Man, i can so relate. Im typically not girly or emotional, in any way. When it comes to men i rarely take them seriously enough to get any feelings for them. Lets just say i have high standards. And when i do get let down i take it pretty well. however, recently i began seeing someone who was just a friend. I always had a really good time with him but we both agreed to be friends. he just didnt see me in that way i guess. The more i got to know him the more i began to feel for him but he completely blew me off, and i just dont get it! we always had such a good time. My feeling for him will fade though, as they always do feeling inadequate can suck, until i remember that i am too pretty for him anyways =p
I've had that happen twice...the first time it bothered me for a bit. It was worse because he ended up dating a good friend of mine. I got over him and a year or so later he started liking me and I didn't care about him at all. Second time...ok this is weird but I'm slow emotionally sometimes. I felt that way about my ex. Yeah...I broke up with him because it was hurting a friendship of mine and I always choose my friends first. Anyways....I noticed the mistake I made but he was too angry at me and so we fought all the time for years. (I was still crazy about him and thought he hated me) Once he was in a serious relationship he admitted that he still liked me, always would, and that if I hadn't broken up with him we would probably still be together. I was not amused. I still talk to him from time to time. He married the girl he was with when he told me all that. So yeah....He is the reason I hate it when I get soft feelings for a guy friend. He had been a great friend first, I fucked everything up and now we are awkward around each other. It sucks.

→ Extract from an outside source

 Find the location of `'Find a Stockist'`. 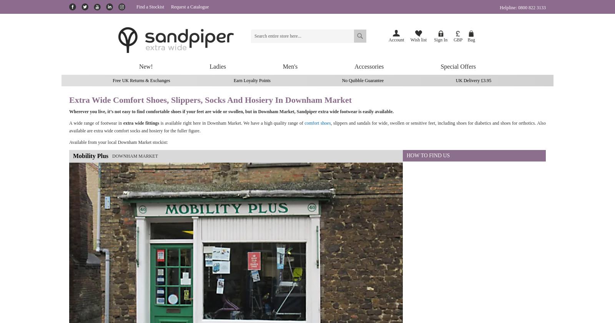

'Find a Stockist' is located at coordinates (150, 7).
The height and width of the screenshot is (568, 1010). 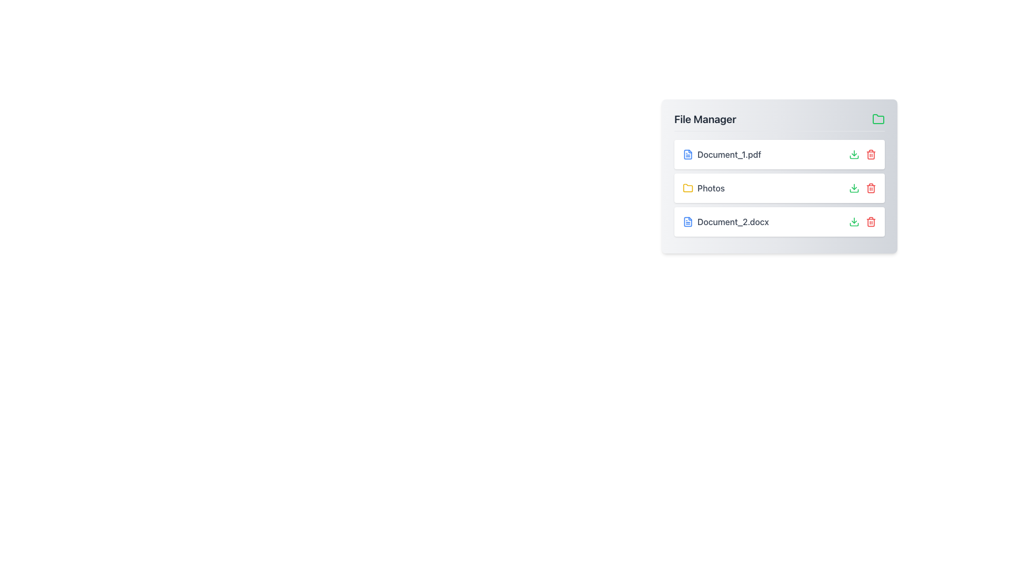 What do you see at coordinates (688, 154) in the screenshot?
I see `the PDF icon representing 'Document_1.pdf'` at bounding box center [688, 154].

Im always the temp guy. I play my role very well. But recently I have learnt to hate, so that my change.
I was just thinking about this today. This is my top problem with my relationships. YOu get to know someone so awesome from time and time and you feel like its going great on the first day and hes happy, you're happy. but when that date ends and you're stuck waiting for another one, so confused on what went wrong try that over and over lol. I totally agree with you that it has potential to destroy someone and you will think that next relationship or next guy you extremely like because it turns into a psychological problem I cant give you the best advice because Im still the same way. "Am I good enough?" Surely though, eventually, when the guys start playing mind games with you, you'd dump their ass quick and move on. Just try and think positive thoughts and play hard to get even though its really hard when you really like them. but yeah I rather get my ass kicked then to feel that way lol. its brutal
hahahaha! yes I look for that too now. I freakin hate hearing it from a person that i like. or "youll meet someone" I was interested in this guy and i thought he was too and I mentioned that I was ready to date or somethin and he says "oh youll find someone soon" I wanted to die lol
the worst is when the feeling IS mutual for a while, then for whatever reason, the other person changes their mind. decides you're not really that great after all. :cheers2:
Great post. I will just pontificate that it's not necessarily their loss either. Some people just aren't compatible romantically. It's not a who's-gooder-enougher-than-who kind of thing, naamean?
ha ha ha. yeah. i don't know. i don't really care that much. but thats cause i'm good looking. how good looking are you pris?
I do okay. PS, nowadays I wouldn't care. I was talking about an experience that happened about 4 or so years ago. Just sayin' it's a pretty fucked up feeling to know that no matter what you do, you can't make someone feel the same way about you.